Junge Künstler brauchen Sponsoren. Sonst kann ein allzu karges Leben tödlich enden. 

1. Akt: Im Café Momus
Weihnachten 1837. Wie so oft, treffen sich im Pariser Café Momus junge, erfolglose Künstler, die kein Geld haben: der Musiker Schaunard, der Maler Marcello, der Dichter Rodolfo und ein Philosoph, Colline.

Der Besitzer des Cafés, Gaudenzio, ist auf diese „Bohèmes“ nicht gut zu sprechen. Sie bezahlen ihre Getränke nie, brauen sich sogar ihren eigenen Kaffee in seinem Lokal, und jetzt will Schaunard hier auch noch einen Musikkurs veranstalten. 

Gaudenzio ist aufgebracht, aber den befreundeten Künstlern gelingt es noch einmal, ihn mit Versprechungen zu beruhigen. 

Bald finden sich auch Rodolfos Freundin Mimi und die elegant gekleidete Musette, eine Näherin, im Café Momus ein. Diese gesellt sich zu Marcello. Und an Schaunards Seite vergnügt sich das Mädchen Eufemia.

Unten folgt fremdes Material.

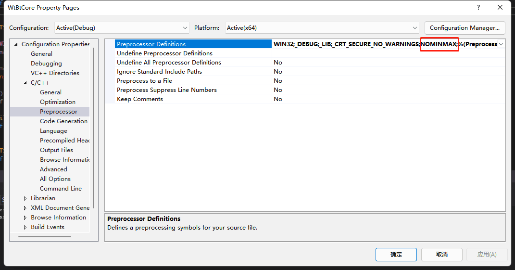The height and width of the screenshot is (270, 515).
Task: Click the Preprocess to a File value
Action: click(x=278, y=81)
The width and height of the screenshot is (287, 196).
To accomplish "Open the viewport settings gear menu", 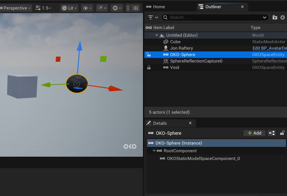I will pyautogui.click(x=117, y=8).
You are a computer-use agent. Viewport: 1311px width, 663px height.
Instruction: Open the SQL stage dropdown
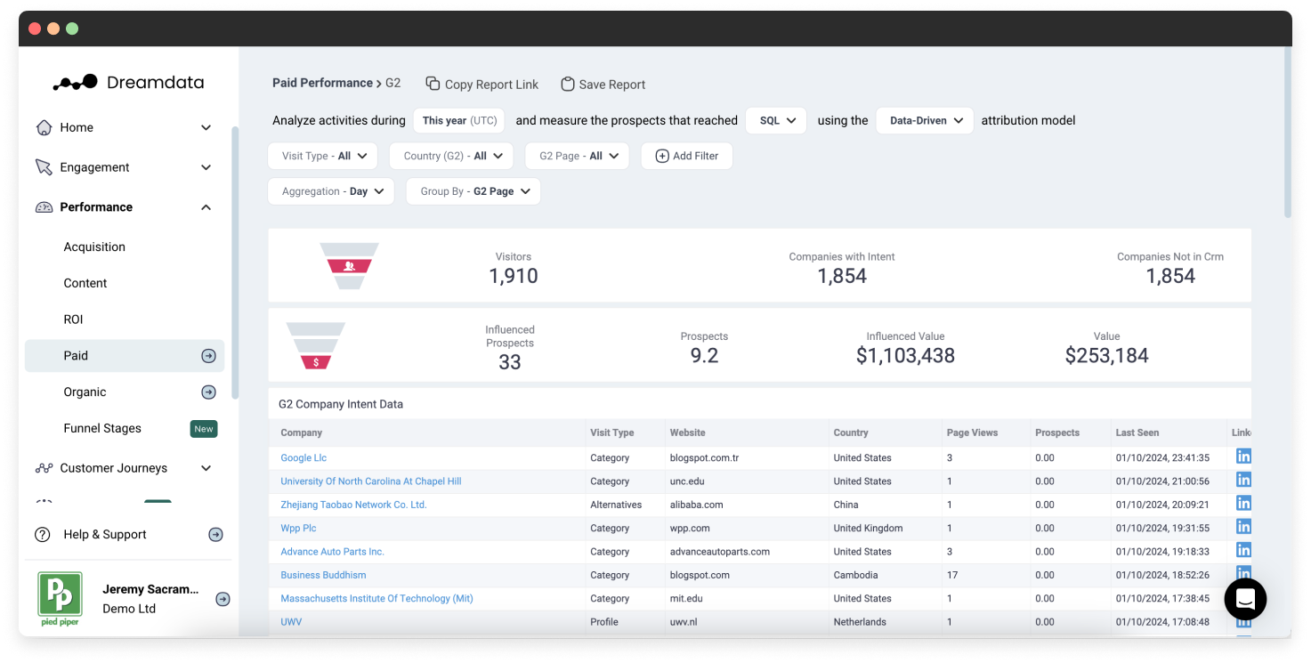click(x=776, y=120)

Und los geht’s. Ohne Rücksicht auf ihre nicht vorhandenen finanziellen Möglichkeiten lassen es sich die Bohèmes bei einem feudalen Mahl gut gehen. An einem Nebentisch nimmt Barbemouche, ein Literat und Lehrer des Grafen Paolo, Platz. Und Musette singt Mimi zu Ehren die Canzonetta „Mimì Pinson la biondinetta“:

Mimi Pinson, das kleine Blondchen,
Liebt es zu feiern und sich zu amüsieren.
Mit einem Lächeln, einem kleinen Lächeln
Erobert sie die Herzen erobern.
Und wenn ein Drink sie in Stimmung bringt
Singt sie aus voller Kehle ein Lied …

Die Stimmung trübt sich, als der Wirt von den Freunden die sofortige Bezahlung der Rechnung verlangt. Denn natürlich können sie nicht bezahlen. Zum Glück aber springt Barbemouche ein. Er will mit den jungen Künstlern Freundschaft schließen und bezahlt für alle.

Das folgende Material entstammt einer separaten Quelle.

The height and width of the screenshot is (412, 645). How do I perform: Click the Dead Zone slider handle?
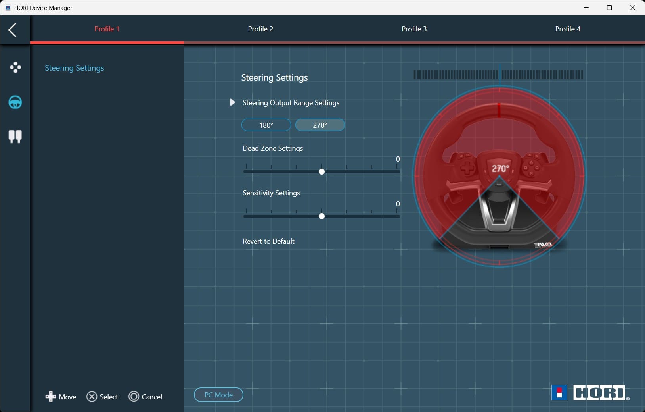click(322, 171)
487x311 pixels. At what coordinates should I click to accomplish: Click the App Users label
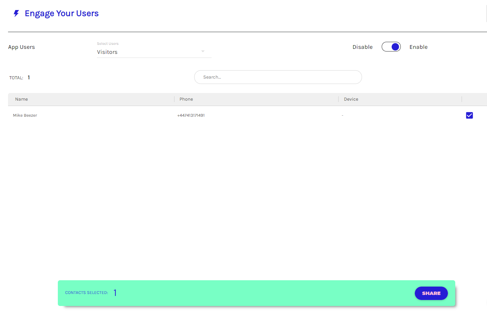21,47
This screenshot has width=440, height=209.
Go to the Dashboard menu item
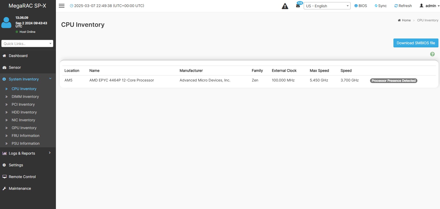click(18, 56)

Wie schön, dass es Weihnachten ist. („È Natale, È Natale“)

2. Akt: Im Hof von Musettes Haus

Es ist April geworden. Im Hof von Musettes Haus stapeln sich gepfändete Möbel. Musette ist von ihrem Liebhaber, auf dessen Kosten sie gelebt hatte, verlassen worden. Nun bietet Marcello ihr an, künftig bei ihm zu wohnen – in einer allerdings ärmlichen Unterkunft. („Io non ho che una povera stanzetta“)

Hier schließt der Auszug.